Requirement: Exclude pictures; retype the lines below from the line containing "The height and" through the end of the records, both ends kept.
*** Data for review Section Begins ***
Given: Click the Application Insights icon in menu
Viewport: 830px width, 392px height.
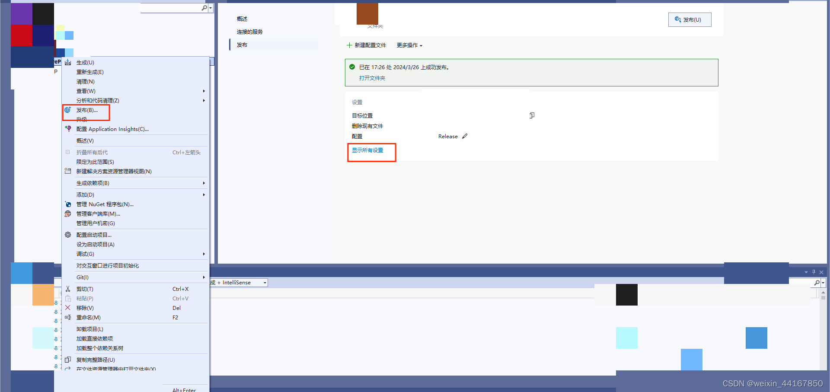Looking at the screenshot, I should point(68,129).
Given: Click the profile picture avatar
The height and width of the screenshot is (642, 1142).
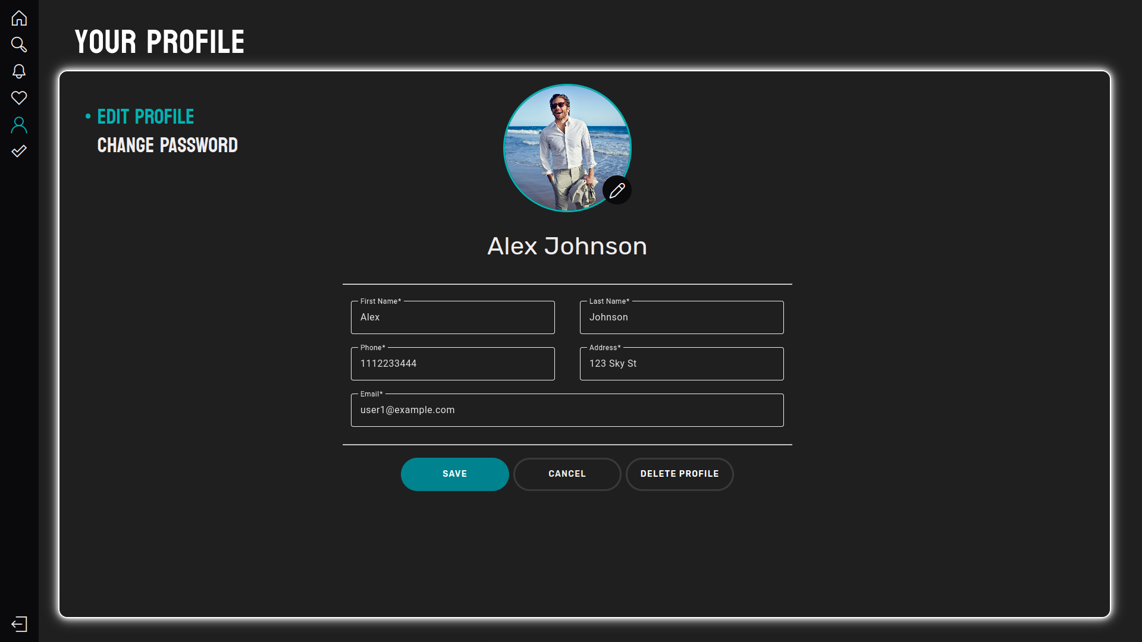Looking at the screenshot, I should coord(559,143).
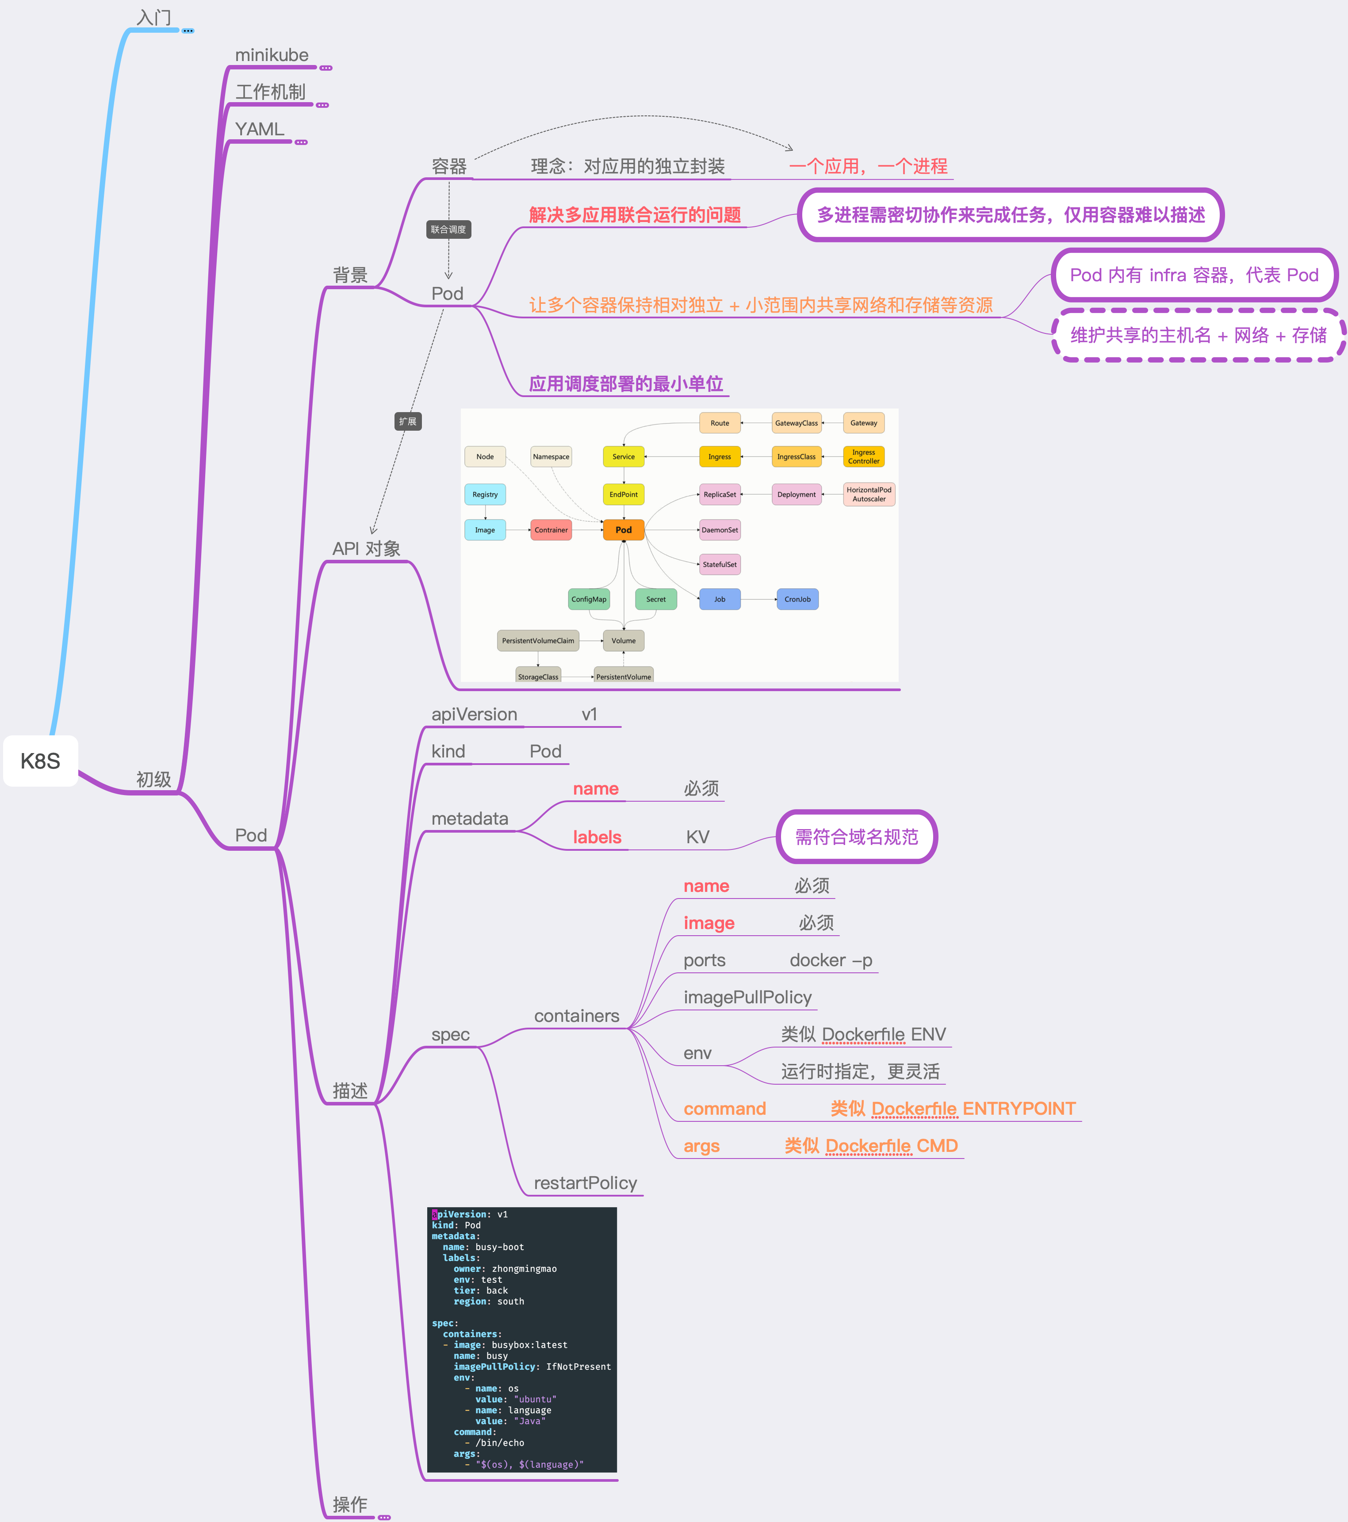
*** Data for review Section Ends ***
Your solution:
The height and width of the screenshot is (642, 1142).
Looking at the screenshot, I should coord(559,143).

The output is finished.